Python – Longest Common Subsequence

The Longest Common Subsequence (LCS) problem is a classic dynamic programming challenge. It involves finding the longest subsequence common to two sequences, where the subsequence does not need to occupy consecutive positions in the original sequences. This problem is widely used in areas such as text comparison and bioinformatics.

Problem Statement

Given two sequences, X and Y, the task is to find the length of the longest subsequence that is common to both sequences. If there is no common subsequence, the result should be 0.

Sample Input and Output

Example 1:

</>
Copy
# Input:
X = "ABCBDAB"
Y = "BDCABC"

# One of the possible LCS is "BCAB"
# Output: 4

Explanation: The longest common subsequence between “ABCBDAB” and “BDCABC” is “BCAB”, which has a length of 4. Note that there can be multiple valid LCS with the same length.

Example 2:

</>
Copy
# Input:
X = "AGGTAB"
Y = "GXTXAYB"

# One of the possible LCS is "GTAB"
# Output: 4

Explanation: The longest common subsequence between “AGGTAB” and “GXTXAYB” is “GTAB”, which also has a length of 4.

Solution Approach

To solve the LCS problem using dynamic programming, we construct a 2D table dp where dp[i][j] represents the length of the LCS for the first i characters of sequence X and the first j characters of sequence Y. The recurrence relation is defined as follows:

if X[i-1] == Y[j-1]: dp[i][j] = dp[i-1][j-1] + 1 else: dp[i][j] = max(dp[i-1][j], dp[i][j-1])

We initialize the first row and first column of the table with 0 because an empty sequence has an LCS of length 0 with any other sequence.

Python Program

Iterative Dynamic Programming Approach

</>
Copy
def lcs_length(X, Y):
    """
    Compute the length of the longest common subsequence (LCS) between sequences X and Y.
    
    Parameters:
    X (str): First sequence.
    Y (str): Second sequence.
    
    Returns:
    int: Length of the LCS.
    """
    m = len(X)
    n = len(Y)
    
    # Initialize a (m+1) x (n+1) DP table with all values as 0.
    dp = [[0] * (n + 1) for _ in range(m + 1)]
    
    # Build the dp table in bottom-up manner.
    for i in range(1, m + 1):
        for j in range(1, n + 1):
            if X[i - 1] == Y[j - 1]:
                dp[i][j] = dp[i - 1][j - 1] + 1
            else:
                dp[i][j] = max(dp[i - 1][j], dp[i][j - 1])
    
    return dp[m][n]

# Test examples
print("LCS Length Example 1:")
X1 = "ABCBDAB"
Y1 = "BDCABC"
print("LCS length for X = '{}' and Y = '{}' is:".format(X1, Y1), lcs_length(X1, Y1))
# Expected output: 4

print("\nLCS Length Example 2:")
X2 = "AGGTAB"
Y2 = "GXTXAYB"
print("LCS length for X = '{}' and Y = '{}' is:".format(X2, Y2), lcs_length(X2, Y2))
# Expected output: 4

Explanation: In this solution, we create a 2D list dp where each entry dp[i][j] holds the length of the LCS for the substrings X[0:i] and Y[0:j]. We iterate through each character of both sequences.

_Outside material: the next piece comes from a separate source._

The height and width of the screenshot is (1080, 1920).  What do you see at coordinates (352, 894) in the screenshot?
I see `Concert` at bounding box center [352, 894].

If the characters match, we add 1 to the result of the previous subproblem dp[i-1][j-1]; otherwise, we take the maximum of the two possible subproblems dp[i-1][j] and dp[i][j-1]. The final answer is found at dp[m][n], where m and n are the lengths of X and Y, respectively.

Conclusion

In this tutorial, we explored the Longest Common Subsequence problem and demonstrated how to solve it using a dynamic programming approach. We walked through the problem statement, examined sample inputs and outputs with detailed explanations, and implemented an iterative solution in Python. This approach, with a time complexity of O(m*n), is effective for solving the LCS problem and is a common topic in technical interviews.